● WHAT YOU SHOULD DO
Nothing should differ between your answer and the records below.

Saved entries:
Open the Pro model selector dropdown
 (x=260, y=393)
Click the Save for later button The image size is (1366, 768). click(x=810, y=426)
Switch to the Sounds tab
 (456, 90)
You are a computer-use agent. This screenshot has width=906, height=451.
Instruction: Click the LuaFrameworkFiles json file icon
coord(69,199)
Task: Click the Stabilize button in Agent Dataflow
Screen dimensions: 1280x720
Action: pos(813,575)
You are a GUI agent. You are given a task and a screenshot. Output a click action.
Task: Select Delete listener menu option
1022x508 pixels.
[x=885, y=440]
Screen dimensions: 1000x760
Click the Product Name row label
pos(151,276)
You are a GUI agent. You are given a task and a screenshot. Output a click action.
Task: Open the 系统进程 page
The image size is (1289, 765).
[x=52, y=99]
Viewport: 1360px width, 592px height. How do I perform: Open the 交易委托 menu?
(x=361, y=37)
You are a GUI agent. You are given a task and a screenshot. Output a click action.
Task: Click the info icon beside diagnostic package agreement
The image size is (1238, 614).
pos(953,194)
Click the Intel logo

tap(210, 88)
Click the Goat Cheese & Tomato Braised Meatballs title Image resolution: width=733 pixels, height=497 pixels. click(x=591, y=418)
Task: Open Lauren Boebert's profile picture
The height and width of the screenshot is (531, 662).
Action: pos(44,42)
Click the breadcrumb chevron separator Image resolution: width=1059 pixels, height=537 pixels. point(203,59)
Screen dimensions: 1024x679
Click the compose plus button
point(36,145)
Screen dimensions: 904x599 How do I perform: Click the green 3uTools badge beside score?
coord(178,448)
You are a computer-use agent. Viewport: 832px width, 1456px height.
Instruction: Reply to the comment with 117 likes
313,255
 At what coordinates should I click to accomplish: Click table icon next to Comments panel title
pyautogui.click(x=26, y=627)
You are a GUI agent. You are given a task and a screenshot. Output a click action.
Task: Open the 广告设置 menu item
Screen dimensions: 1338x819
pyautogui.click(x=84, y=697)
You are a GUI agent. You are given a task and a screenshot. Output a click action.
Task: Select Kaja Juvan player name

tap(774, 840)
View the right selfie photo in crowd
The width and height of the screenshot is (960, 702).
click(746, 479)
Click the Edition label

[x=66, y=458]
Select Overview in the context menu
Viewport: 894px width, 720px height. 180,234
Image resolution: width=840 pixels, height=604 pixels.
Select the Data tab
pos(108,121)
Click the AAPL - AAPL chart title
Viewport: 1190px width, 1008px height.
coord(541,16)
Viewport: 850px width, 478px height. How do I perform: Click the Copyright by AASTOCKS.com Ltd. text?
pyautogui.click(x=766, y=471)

● ANSWER BELOW
Open the Pro model selector dropdown
 (x=260, y=393)
Click the Save for later button The image size is (1366, 768). click(x=810, y=426)
Switch to the Sounds tab
 (456, 90)
You are a computer-use agent. This screenshot has width=906, height=451.
Instruction: Click the LuaFrameworkFiles json file icon
coord(69,199)
Task: Click the Stabilize button in Agent Dataflow
Screen dimensions: 1280x720
Action: pos(813,575)
You are a GUI agent. You are given a task and a screenshot. Output a click action.
Task: Select Delete listener menu option
1022x508 pixels.
[x=885, y=440]
Screen dimensions: 1000x760
Click the Product Name row label
pos(151,276)
You are a GUI agent. You are given a task and a screenshot. Output a click action.
Task: Open the 系统进程 page
The image size is (1289, 765).
[x=52, y=99]
Viewport: 1360px width, 592px height. How do I perform: Open the 交易委托 menu?
(x=361, y=37)
You are a GUI agent. You are given a task and a screenshot. Output a click action.
Task: Click the info icon beside diagnostic package agreement
The image size is (1238, 614).
pos(953,194)
Click the Intel logo

tap(210, 88)
Click the Goat Cheese & Tomato Braised Meatballs title Image resolution: width=733 pixels, height=497 pixels. click(x=591, y=418)
Task: Open Lauren Boebert's profile picture
The height and width of the screenshot is (531, 662).
Action: pos(44,42)
Click the breadcrumb chevron separator Image resolution: width=1059 pixels, height=537 pixels. point(203,59)
Screen dimensions: 1024x679
Click the compose plus button
point(36,145)
Screen dimensions: 904x599 How do I perform: Click the green 3uTools badge beside score?
coord(178,448)
You are a computer-use agent. Viewport: 832px width, 1456px height.
Instruction: Reply to the comment with 117 likes
313,255
 At what coordinates should I click to accomplish: Click table icon next to Comments panel title
pyautogui.click(x=26, y=627)
You are a GUI agent. You are given a task and a screenshot. Output a click action.
Task: Open the 广告设置 menu item
Screen dimensions: 1338x819
pyautogui.click(x=84, y=697)
You are a GUI agent. You are given a task and a screenshot. Output a click action.
Task: Select Kaja Juvan player name

tap(774, 840)
View the right selfie photo in crowd
The width and height of the screenshot is (960, 702).
click(746, 479)
Click the Edition label

[x=66, y=458]
Select Overview in the context menu
Viewport: 894px width, 720px height. 180,234
Image resolution: width=840 pixels, height=604 pixels.
Select the Data tab
pos(108,121)
Click the AAPL - AAPL chart title
Viewport: 1190px width, 1008px height.
coord(541,16)
Viewport: 850px width, 478px height. How do I perform: Click the Copyright by AASTOCKS.com Ltd. text?
pyautogui.click(x=766, y=471)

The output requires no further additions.